§ Objective
Update the material below by replacing every "Where should I click to" with "Where do I click to", leaving everything else unchanged.
________________________________________
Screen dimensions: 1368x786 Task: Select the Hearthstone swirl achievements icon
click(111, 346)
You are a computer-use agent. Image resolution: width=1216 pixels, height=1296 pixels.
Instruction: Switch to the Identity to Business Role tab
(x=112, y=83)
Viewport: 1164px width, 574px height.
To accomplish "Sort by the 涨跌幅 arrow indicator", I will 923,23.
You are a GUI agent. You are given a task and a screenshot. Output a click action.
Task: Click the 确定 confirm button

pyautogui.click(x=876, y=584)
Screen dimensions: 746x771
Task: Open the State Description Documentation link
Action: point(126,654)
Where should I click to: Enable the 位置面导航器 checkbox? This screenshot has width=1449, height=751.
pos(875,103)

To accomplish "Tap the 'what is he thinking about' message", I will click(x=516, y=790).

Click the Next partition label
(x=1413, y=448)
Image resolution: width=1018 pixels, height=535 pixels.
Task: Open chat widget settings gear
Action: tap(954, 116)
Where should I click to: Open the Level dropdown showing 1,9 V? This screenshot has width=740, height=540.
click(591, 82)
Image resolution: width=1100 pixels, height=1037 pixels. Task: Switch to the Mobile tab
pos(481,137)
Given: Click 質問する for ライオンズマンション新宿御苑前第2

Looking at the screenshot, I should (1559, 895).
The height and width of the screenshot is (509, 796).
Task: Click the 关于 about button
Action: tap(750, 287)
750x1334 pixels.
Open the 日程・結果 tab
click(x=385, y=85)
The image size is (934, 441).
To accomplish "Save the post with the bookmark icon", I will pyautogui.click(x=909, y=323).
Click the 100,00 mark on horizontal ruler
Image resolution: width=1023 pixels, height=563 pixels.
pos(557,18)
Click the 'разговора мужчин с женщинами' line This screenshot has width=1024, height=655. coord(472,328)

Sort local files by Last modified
________________________________________
§ Result of the task
Screen dimensions: 1368x786 Task: Select the Hearthstone swirl achievements icon
click(111, 346)
You are a computer-use agent. Image resolution: width=1216 pixels, height=1296 pixels.
Instruction: Switch to the Identity to Business Role tab
(x=112, y=83)
Viewport: 1164px width, 574px height.
To accomplish "Sort by the 涨跌幅 arrow indicator", I will 923,23.
You are a GUI agent. You are given a task and a screenshot. Output a click action.
Task: Click the 确定 confirm button

pyautogui.click(x=876, y=584)
Screen dimensions: 746x771
Task: Open the State Description Documentation link
Action: point(126,654)
Where do I click to: Enable the 位置面导航器 checkbox? This screenshot has width=1449, height=751.
pos(875,103)

To accomplish "Tap the 'what is he thinking about' message", I will click(x=516, y=790).

Click the Next partition label
(x=1413, y=448)
Image resolution: width=1018 pixels, height=535 pixels.
Task: Open chat widget settings gear
Action: tap(954, 116)
Where do I click to: Open the Level dropdown showing 1,9 V? This screenshot has width=740, height=540.
click(591, 82)
Image resolution: width=1100 pixels, height=1037 pixels. Task: Switch to the Mobile tab
pos(481,137)
Given: Click 質問する for ライオンズマンション新宿御苑前第2

Looking at the screenshot, I should (1559, 895).
The height and width of the screenshot is (509, 796).
Task: Click the 关于 about button
Action: tap(750, 287)
750x1334 pixels.
Open the 日程・結果 tab
click(x=385, y=85)
The image size is (934, 441).
To accomplish "Save the post with the bookmark icon", I will pyautogui.click(x=909, y=323).
Click the 100,00 mark on horizontal ruler
Image resolution: width=1023 pixels, height=563 pixels.
pos(557,18)
Click the 'разговора мужчин с женщинами' line This screenshot has width=1024, height=655. coord(472,328)

Sort local files by Last modified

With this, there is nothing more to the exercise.